AI is undergoing a paradigm shift with the rise of models (e.g., BERT, DALL-E, GPT-3) that are trained on broad data at scale and are adaptable to a wide range of downstream tasks. We call these models foundation models to underscore their critically central yet incomplete character.
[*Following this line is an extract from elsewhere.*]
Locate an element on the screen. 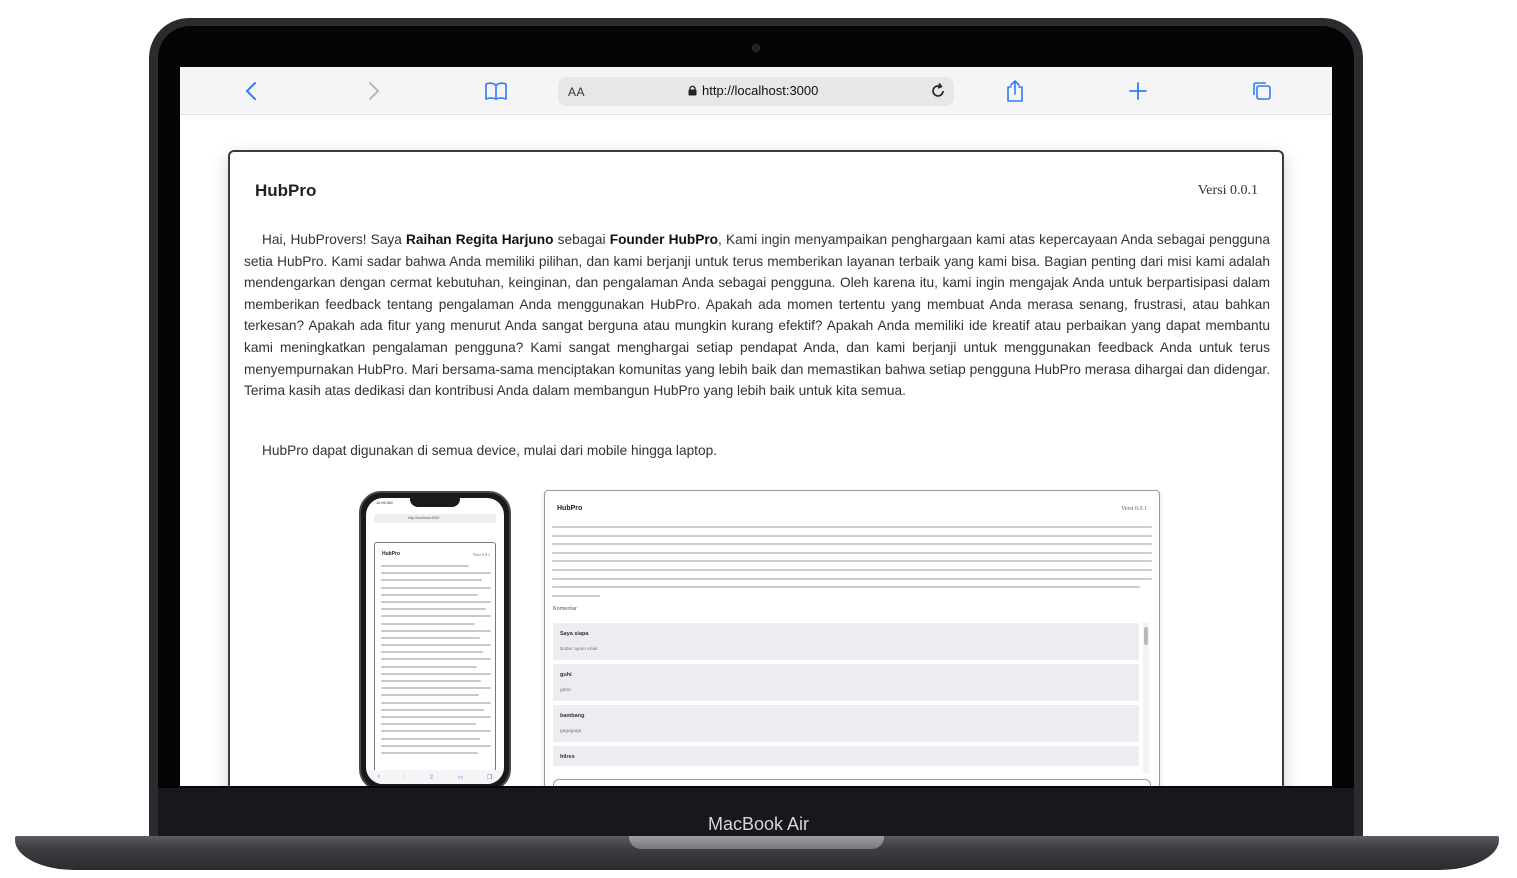 This screenshot has width=1517, height=878. phone-share-icon: ⇧ is located at coordinates (431, 778). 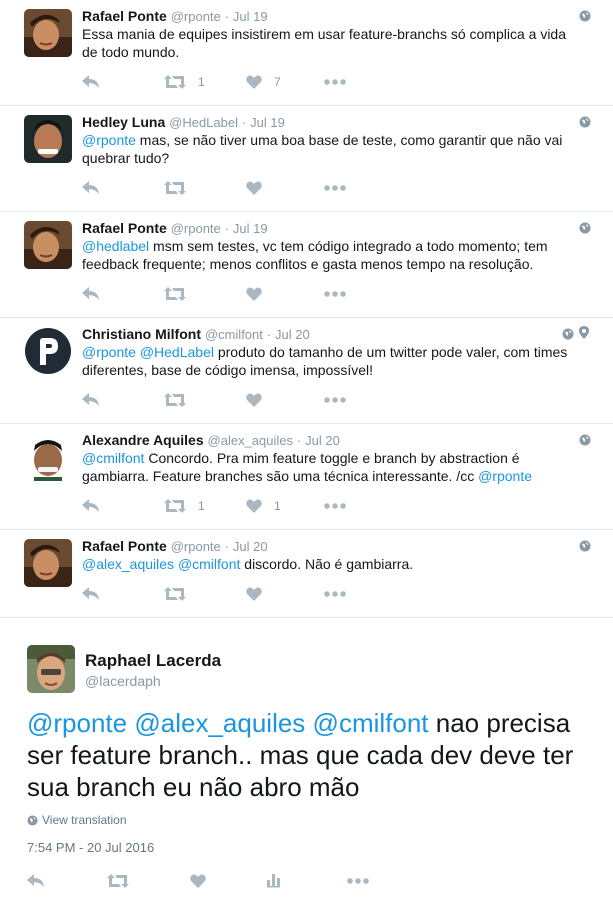 I want to click on mention-link: @hedlabel, so click(x=116, y=246).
This report provides a thorough account of the opportunities and risks of foundation models, ranging from their capabilities (e.g., language, vision, robotics, reasoning, human interaction) and technical principles(e.g., model architectures, training procedures, data, systems, security, evaluation, theory) to their applications (e.g., law, healthcare, education) and societal impact (e.g., inequity, misuse, economic and environmental impact, legal and ethical considerations). Though foundation models are based on standard deep learning and transfer learning, their scale results in new emergent capabilities,and their effectiveness across so many tasks incentivizes homogenization. Homogenization provides powerful leverage but demands caution, as the defects of the foundation model are inherited by all the adapted models downstream. Despite the impending widespread deployment of foundation models, we currently lack a clear understanding of how they work, when they fail, and what they are even capable of due to their emergent properties. To tackle these questions, we believe much of the critical research on foundation models will require deep interdisciplinary collaboration commensurate with their fundamentally sociotechnical nature.